AIM OF THE EXERCISE =
Copy each of the entries below word for word, keeping every line as it appears.

INPUT FOR THIS TASK =

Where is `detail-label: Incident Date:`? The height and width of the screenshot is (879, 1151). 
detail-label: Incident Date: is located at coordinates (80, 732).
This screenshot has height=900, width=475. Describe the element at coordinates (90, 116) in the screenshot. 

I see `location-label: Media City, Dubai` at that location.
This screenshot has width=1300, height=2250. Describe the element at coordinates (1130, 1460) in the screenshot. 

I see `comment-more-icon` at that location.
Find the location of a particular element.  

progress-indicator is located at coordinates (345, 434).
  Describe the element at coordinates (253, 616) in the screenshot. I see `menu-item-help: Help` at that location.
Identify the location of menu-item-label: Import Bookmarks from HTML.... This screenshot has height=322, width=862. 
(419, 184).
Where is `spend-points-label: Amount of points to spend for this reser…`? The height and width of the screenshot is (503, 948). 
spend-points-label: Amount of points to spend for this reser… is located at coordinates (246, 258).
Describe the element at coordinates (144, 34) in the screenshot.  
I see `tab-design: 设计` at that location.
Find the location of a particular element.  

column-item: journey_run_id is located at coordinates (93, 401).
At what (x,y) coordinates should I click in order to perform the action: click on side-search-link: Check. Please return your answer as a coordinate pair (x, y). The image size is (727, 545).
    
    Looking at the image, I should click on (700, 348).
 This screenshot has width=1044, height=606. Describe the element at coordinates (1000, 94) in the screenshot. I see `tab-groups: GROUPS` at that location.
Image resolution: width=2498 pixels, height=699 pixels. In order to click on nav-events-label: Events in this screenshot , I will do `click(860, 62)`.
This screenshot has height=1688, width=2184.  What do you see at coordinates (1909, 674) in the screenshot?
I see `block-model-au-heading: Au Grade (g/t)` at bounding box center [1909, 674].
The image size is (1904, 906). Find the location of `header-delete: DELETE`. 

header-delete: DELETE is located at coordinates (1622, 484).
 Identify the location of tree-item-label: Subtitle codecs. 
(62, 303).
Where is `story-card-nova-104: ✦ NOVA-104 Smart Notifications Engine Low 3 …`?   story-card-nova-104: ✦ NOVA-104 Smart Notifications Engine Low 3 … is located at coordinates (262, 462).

EXPECTED ANSWER =
Where is `detail-label: Incident Date:`? The height and width of the screenshot is (879, 1151). 
detail-label: Incident Date: is located at coordinates (80, 732).
This screenshot has height=900, width=475. Describe the element at coordinates (90, 116) in the screenshot. 

I see `location-label: Media City, Dubai` at that location.
This screenshot has width=1300, height=2250. Describe the element at coordinates (1130, 1460) in the screenshot. 

I see `comment-more-icon` at that location.
Find the location of a particular element.  

progress-indicator is located at coordinates (345, 434).
  Describe the element at coordinates (253, 616) in the screenshot. I see `menu-item-help: Help` at that location.
Identify the location of menu-item-label: Import Bookmarks from HTML.... This screenshot has height=322, width=862. 
(419, 184).
Where is `spend-points-label: Amount of points to spend for this reser…`? The height and width of the screenshot is (503, 948). 
spend-points-label: Amount of points to spend for this reser… is located at coordinates (246, 258).
Describe the element at coordinates (144, 34) in the screenshot.  
I see `tab-design: 设计` at that location.
Find the location of a particular element.  

column-item: journey_run_id is located at coordinates (93, 401).
At what (x,y) coordinates should I click in order to perform the action: click on side-search-link: Check. Please return your answer as a coordinate pair (x, y). The image size is (727, 545).
    
    Looking at the image, I should click on (700, 348).
 This screenshot has width=1044, height=606. Describe the element at coordinates (1000, 94) in the screenshot. I see `tab-groups: GROUPS` at that location.
Image resolution: width=2498 pixels, height=699 pixels. In order to click on nav-events-label: Events in this screenshot , I will do `click(860, 62)`.
This screenshot has height=1688, width=2184.  What do you see at coordinates (1909, 674) in the screenshot?
I see `block-model-au-heading: Au Grade (g/t)` at bounding box center [1909, 674].
The image size is (1904, 906). Find the location of `header-delete: DELETE`. 

header-delete: DELETE is located at coordinates (1622, 484).
 Identify the location of tree-item-label: Subtitle codecs. 
(62, 303).
Where is `story-card-nova-104: ✦ NOVA-104 Smart Notifications Engine Low 3 …`?   story-card-nova-104: ✦ NOVA-104 Smart Notifications Engine Low 3 … is located at coordinates (262, 462).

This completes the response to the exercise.